Anxiety disorders are the most common psychiatric illnesses of childhood and often have lifelong negative consequences. Longitudinal studies starting in infancy are needed that examine how biological, psychological, and environmental factors in early life combine to influence the development and maintenance of anxiety. Such research can contribute to the creation of novel measures that can identify children at risk for anxiety difficulties as well as inform the development of innovative therapies to prevent anxiety disorders. The goal of this study is to investigate the combined effects of neural, behavioral, genetic, physiological, and environmental risk factors in early life on the development of child anxiety.
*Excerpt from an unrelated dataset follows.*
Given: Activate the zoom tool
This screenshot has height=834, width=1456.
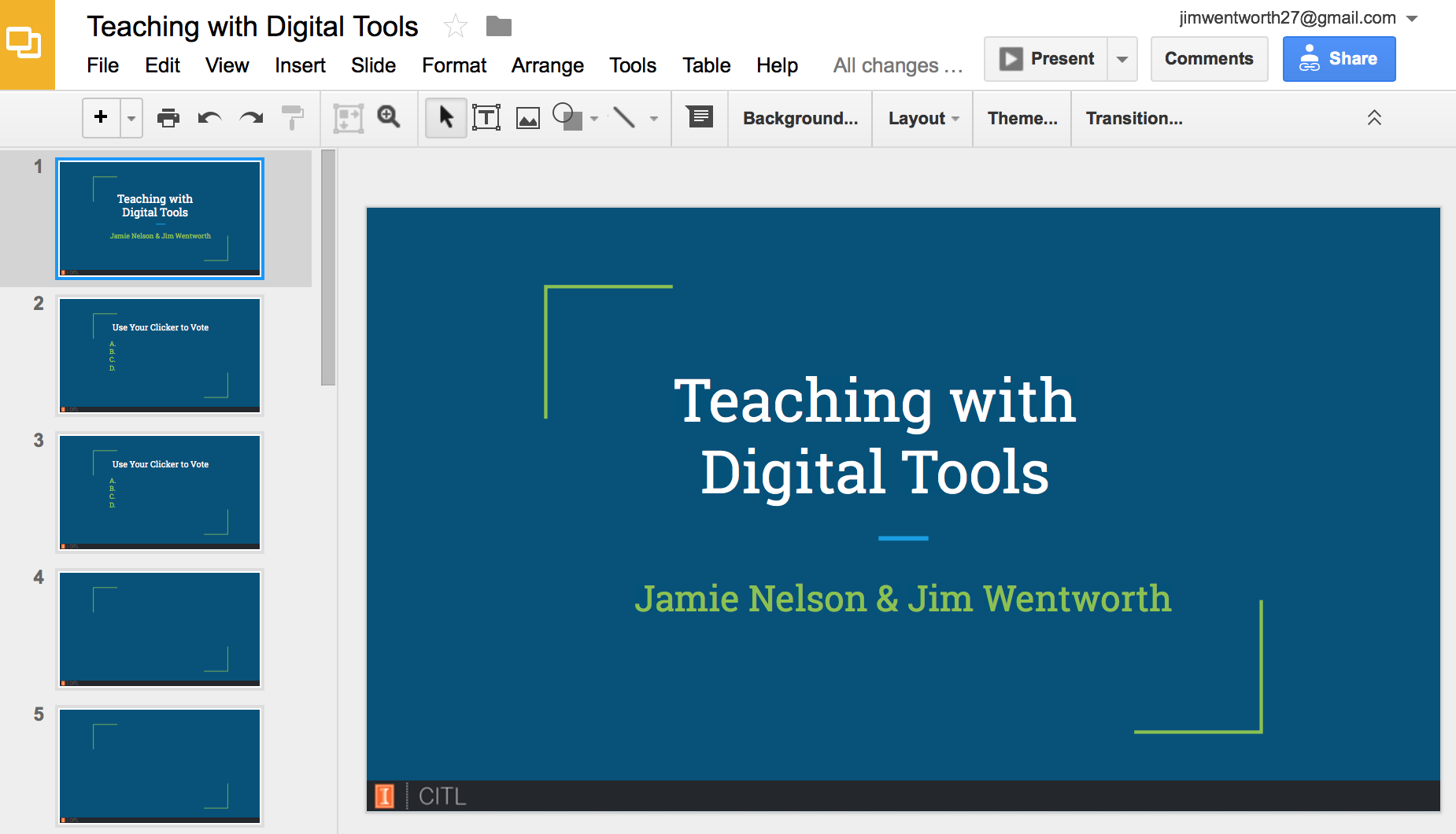Looking at the screenshot, I should click(x=389, y=118).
We expect that the findings will (a) uncover non-invasive biomarkers that can identify children at heightened risk for developing anxiety and (b) inform the development of transformative innovative therapies to treat anxious children and to prevent the development of anxiety in at- risk children prior to the emergence of symptoms.

Kimberly O'BrienKimberly O’Brien, PhD

Development of a mHealth Booster for a Brief Alcohol Intervention for Suicidal Adolescents (Pilot Study)
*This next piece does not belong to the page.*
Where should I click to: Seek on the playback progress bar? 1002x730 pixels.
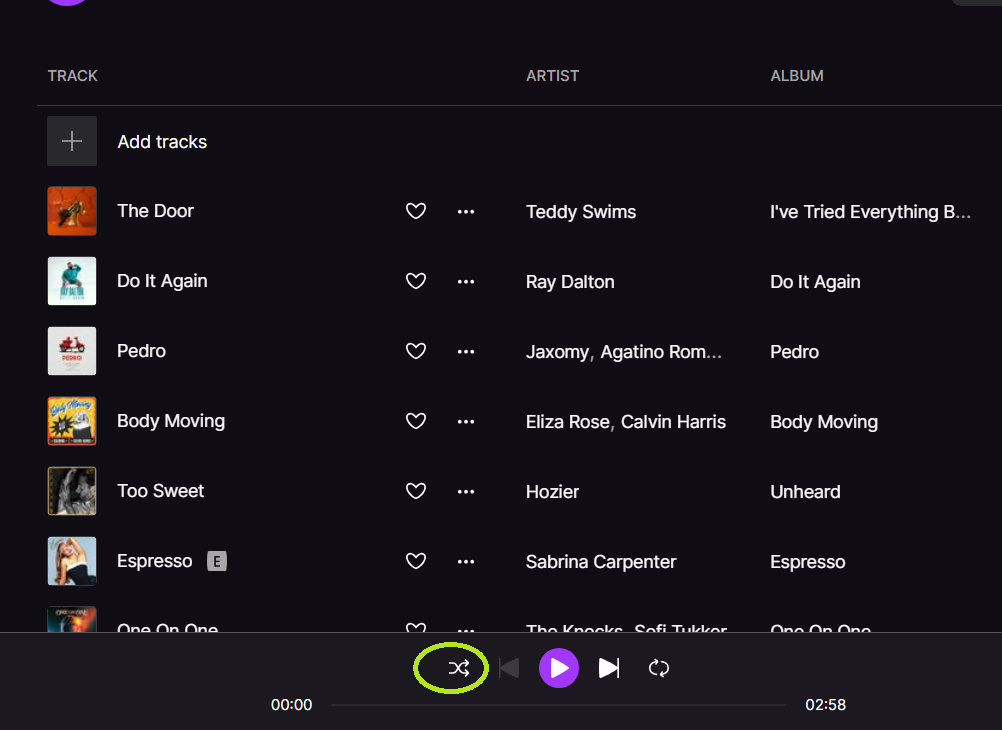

Alcohol use puts adolescents with suicide-related thoughts and behaviors at high risk for attempted suicide and suicide death. Greater attention to the assessment and initial treatment of alcohol use in adolescent inpatient psychiatric settings, and having a post-discharge follow-up plan to reinforce the treatment they received in the hospital and ensure the safety of the suicidal adolescent at home, are essential. The goal of this project is to build upon an innovative brief alcohol intervention for adolescents hospitalized for a suicide plan or attempt who drink alcohol by developing a mHealth booster to be delivered to adolescents and parents when the adolescent returns home from the hospital. The design of the mHealth booster will be refined by obtaining feedback on the proposed content, interface, and functionality via in-depth interviews with 8 adolescents and 8 parents who have completed the in-person component of the intervention in an ongoing pilot trial.

Annapurna PoduriAnnapurna Poduri, MD, MPH

Genetics of Schizophrenia & Epilepsy:Targeting the Overlap with Zebrafish Models (Pilot Study)

Epilepsy, a condition defined by recurrent, unprovoked seizures, affects 1 in 26 people, many of them children. Schizophrenia, marked by disordered thought processes, affects 1 in 100 people, often beginning in adolescence or early adulthood. Individuals with epilepsy are at higher risk of developing schizophrenia, while individuals with schizophrenia are at higher risk for epilepsy. Both conditions are influenced by genetics, including some genes associated with both conditions. Thus, we have undertaken an innovative approach to study these two conditions together. We will do so in genetic models of zebrafish, an efficient vertebrate model system that has been used to study neuropsychiatric disease. We will study models of ‘epilepsy’ genes for schizophrenia-related features and models of ‘schizophrenia’ genes for epilepsy-related  features.  Genes whose models show overlapping features will be prioritized for future in-depth biological studies as well as drug screens to identify compounds that might be used to treat both epilepsy and schizophrenia.

Mustafa SahinMustafa Sahin, MD, PhD

Characterization of neuropsychiatric disease phenotypes of patient iPS cell derived dopaminergic neurons in vitro (Pilot Study)

The goal of this research is to establish a novel cell culture model to characterize disease phenotypes of dopaminergic neurons derived from patients with neuropsychiatric disorders. This cell culture model will be used to screen novel biochemical compounds to find suitable candidates for future drug development and testing. This study is an important stepping-stone for the future development of more specific and efficient drugs for psychiatric disorders and will potentially decrease the risk for harmful side effects.